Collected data
··········

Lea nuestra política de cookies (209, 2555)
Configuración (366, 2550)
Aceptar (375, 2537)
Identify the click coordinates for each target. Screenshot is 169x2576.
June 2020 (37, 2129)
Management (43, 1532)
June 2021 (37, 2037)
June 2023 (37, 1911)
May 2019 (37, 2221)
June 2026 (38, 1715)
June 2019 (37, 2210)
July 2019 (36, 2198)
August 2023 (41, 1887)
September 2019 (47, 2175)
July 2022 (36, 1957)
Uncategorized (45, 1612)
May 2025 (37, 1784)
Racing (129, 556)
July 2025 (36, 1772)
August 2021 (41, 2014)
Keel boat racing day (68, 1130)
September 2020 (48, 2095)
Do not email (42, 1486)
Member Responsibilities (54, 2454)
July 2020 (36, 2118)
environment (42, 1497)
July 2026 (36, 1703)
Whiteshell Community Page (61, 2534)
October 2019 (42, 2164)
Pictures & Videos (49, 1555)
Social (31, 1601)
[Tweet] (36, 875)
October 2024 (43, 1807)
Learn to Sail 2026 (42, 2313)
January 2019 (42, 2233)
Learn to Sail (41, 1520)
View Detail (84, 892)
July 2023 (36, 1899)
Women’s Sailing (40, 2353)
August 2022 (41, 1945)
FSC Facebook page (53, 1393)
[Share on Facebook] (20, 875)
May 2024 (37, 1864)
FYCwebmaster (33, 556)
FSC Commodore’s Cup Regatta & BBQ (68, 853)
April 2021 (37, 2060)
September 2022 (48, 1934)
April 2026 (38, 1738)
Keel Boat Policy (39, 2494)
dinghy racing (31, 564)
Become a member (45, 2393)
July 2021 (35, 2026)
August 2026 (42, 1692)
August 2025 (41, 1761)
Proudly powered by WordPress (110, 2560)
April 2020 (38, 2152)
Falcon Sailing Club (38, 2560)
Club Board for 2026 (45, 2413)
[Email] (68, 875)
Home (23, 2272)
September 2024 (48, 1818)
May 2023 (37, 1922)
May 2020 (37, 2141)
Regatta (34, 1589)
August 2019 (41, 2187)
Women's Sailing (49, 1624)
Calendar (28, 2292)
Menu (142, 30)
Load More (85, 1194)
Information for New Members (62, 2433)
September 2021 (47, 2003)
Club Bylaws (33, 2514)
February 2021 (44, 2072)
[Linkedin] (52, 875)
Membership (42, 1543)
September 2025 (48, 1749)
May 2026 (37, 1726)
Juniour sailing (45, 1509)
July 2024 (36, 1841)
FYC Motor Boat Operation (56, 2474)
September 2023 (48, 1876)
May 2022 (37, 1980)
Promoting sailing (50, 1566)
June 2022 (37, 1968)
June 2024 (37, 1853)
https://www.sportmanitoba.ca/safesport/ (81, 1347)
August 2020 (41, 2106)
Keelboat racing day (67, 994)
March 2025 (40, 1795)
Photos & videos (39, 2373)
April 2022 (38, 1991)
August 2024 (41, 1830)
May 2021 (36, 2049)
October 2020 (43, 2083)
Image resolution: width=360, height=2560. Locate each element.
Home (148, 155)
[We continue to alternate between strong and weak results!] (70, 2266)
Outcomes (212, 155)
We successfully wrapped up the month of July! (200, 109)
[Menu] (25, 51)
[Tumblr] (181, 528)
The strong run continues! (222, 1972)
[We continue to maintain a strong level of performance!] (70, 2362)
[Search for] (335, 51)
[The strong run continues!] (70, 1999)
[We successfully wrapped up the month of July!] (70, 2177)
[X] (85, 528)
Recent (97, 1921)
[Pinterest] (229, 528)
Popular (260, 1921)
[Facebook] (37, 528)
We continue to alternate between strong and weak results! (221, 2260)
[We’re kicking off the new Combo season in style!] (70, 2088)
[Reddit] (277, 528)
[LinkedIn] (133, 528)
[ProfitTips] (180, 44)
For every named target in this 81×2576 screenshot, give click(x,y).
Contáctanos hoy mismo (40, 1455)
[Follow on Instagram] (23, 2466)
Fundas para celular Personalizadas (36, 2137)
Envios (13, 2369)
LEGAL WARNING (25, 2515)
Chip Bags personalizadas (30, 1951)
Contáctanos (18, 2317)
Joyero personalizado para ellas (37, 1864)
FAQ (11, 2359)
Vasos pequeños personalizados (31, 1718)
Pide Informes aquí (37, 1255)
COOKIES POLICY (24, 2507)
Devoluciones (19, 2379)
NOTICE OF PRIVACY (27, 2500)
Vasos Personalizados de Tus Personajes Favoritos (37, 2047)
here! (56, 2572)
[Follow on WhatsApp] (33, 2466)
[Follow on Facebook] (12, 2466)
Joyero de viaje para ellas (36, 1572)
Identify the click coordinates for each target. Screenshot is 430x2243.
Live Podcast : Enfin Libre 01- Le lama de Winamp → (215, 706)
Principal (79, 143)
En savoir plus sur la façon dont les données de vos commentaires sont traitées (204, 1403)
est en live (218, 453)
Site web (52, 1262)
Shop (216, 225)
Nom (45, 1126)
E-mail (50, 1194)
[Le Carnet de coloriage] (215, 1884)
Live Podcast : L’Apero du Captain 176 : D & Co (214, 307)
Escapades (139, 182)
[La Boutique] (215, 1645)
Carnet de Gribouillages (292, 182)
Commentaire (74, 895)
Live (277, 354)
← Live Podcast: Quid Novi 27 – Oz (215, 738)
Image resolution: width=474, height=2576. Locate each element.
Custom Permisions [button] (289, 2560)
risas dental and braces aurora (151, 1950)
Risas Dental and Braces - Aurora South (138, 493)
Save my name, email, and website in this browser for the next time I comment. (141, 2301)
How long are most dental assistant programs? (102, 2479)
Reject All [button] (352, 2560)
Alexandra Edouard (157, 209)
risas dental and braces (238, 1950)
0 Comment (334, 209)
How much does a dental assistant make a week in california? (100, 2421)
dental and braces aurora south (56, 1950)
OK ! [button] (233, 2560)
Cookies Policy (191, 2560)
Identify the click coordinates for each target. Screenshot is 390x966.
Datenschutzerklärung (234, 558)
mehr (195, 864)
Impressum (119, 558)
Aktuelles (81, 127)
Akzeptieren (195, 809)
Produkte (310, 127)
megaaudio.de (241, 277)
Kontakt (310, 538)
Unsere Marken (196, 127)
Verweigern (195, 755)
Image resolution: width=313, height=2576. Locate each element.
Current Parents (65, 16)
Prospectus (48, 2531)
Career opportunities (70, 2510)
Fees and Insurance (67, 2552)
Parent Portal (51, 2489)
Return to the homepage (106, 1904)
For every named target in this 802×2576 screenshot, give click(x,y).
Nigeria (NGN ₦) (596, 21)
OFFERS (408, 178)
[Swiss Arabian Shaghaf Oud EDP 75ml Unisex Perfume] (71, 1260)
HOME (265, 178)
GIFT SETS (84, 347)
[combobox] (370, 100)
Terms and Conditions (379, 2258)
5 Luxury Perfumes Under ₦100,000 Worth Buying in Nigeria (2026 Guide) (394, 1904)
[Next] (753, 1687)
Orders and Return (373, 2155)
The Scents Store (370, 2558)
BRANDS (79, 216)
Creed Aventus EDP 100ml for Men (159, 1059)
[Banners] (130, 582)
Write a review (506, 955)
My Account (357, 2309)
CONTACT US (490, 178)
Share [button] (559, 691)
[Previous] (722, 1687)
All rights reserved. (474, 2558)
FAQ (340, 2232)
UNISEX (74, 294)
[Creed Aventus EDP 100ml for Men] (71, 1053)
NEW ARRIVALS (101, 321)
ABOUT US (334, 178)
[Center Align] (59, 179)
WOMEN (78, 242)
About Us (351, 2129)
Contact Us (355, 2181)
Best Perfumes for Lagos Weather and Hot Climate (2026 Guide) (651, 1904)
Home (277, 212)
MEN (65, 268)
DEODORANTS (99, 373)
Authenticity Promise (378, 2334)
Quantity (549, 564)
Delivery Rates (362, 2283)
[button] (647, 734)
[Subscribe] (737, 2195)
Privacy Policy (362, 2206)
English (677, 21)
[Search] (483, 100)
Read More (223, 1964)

··········

■ ASSIGNMENT ■
Quote exactly the first line of the data and every line after it through the one holding "June 2019 (37, 2210)".

■ ANSWER AREA ■
Lea nuestra política de cookies (209, 2555)
Configuración (366, 2550)
Aceptar (375, 2537)
Identify the click coordinates for each target. Screenshot is 169x2576.
June 2020 (37, 2129)
Management (43, 1532)
June 2021 (37, 2037)
June 2023 (37, 1911)
May 2019 (37, 2221)
June 2026 (38, 1715)
June 2019 (37, 2210)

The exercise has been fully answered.